• WHAT YOU HAVE TO DO:
Your task is to copy every line below that contains the word "will".
___ DATA RECORDS
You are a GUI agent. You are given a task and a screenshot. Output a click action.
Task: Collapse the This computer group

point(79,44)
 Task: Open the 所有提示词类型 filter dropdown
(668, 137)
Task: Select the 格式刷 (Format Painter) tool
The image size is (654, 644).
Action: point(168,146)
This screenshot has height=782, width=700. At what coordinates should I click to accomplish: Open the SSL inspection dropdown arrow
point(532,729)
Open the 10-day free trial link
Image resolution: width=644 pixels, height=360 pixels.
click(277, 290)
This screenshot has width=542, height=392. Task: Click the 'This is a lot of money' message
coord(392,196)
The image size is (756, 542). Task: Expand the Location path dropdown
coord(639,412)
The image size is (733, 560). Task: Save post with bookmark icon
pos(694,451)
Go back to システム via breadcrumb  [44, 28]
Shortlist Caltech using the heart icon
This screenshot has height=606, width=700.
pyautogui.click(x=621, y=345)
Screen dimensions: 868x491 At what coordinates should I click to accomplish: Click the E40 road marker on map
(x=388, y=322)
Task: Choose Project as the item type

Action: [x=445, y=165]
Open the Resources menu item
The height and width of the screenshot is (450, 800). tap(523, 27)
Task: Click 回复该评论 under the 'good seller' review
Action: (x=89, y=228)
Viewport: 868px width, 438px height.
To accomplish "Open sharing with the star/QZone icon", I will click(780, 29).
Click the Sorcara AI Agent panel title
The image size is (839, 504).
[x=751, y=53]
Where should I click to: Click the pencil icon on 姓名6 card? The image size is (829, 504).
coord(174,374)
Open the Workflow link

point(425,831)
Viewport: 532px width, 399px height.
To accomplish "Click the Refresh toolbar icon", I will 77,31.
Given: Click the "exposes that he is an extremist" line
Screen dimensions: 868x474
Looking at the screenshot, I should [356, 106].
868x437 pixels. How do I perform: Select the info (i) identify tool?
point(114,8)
______
• TASK ANSWER:
To accomplish "Open sharing with the star/QZone icon", I will click(780, 29).
To accomplish "Click the Refresh toolbar icon", I will 77,31.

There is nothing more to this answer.